▶ **Assigned task**:
Transcribe only the stretch of lines that opens with the line containing "The height and" and closes with the last line of the listing, skipping pictures.

· · · ·

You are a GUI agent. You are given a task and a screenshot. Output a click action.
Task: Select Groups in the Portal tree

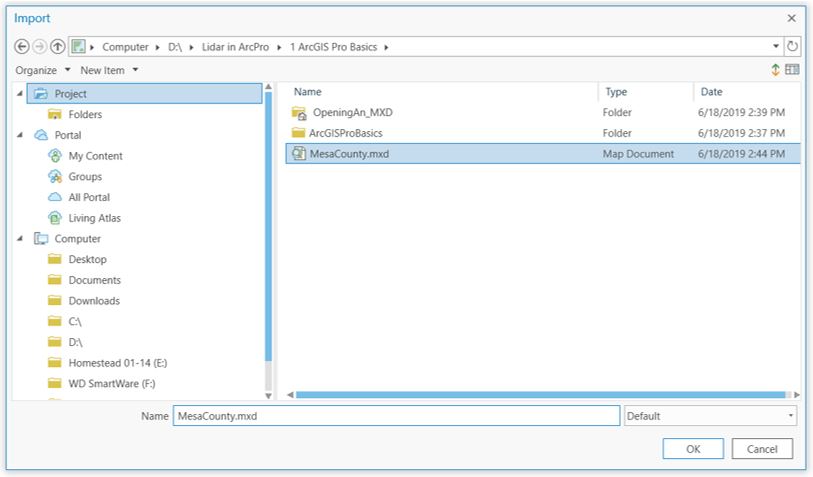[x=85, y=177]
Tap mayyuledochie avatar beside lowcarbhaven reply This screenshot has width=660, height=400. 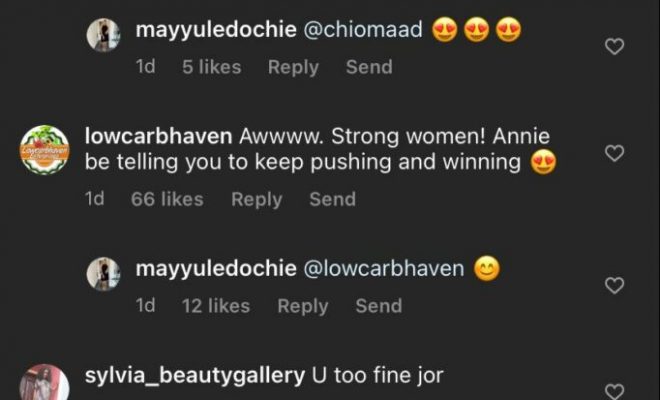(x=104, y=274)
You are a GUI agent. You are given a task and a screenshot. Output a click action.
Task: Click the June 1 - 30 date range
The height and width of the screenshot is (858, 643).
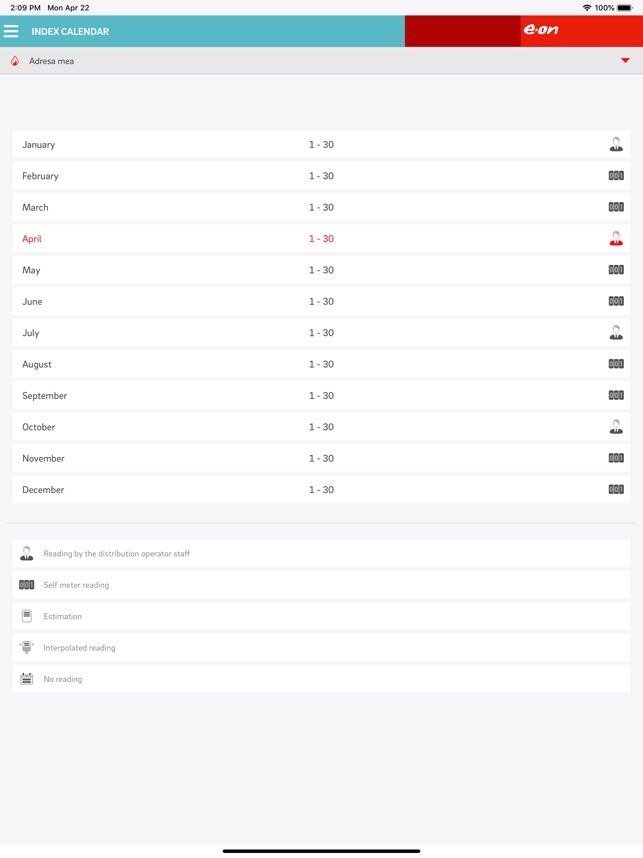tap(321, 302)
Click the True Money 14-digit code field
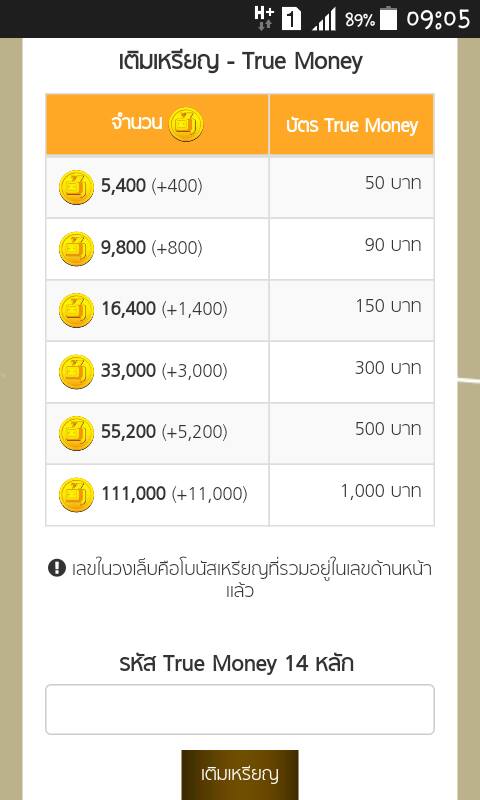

· · · ·

▶ **Solution for this task**:
The height and width of the screenshot is (858, 643).
tap(321, 302)
Click the True Money 14-digit code field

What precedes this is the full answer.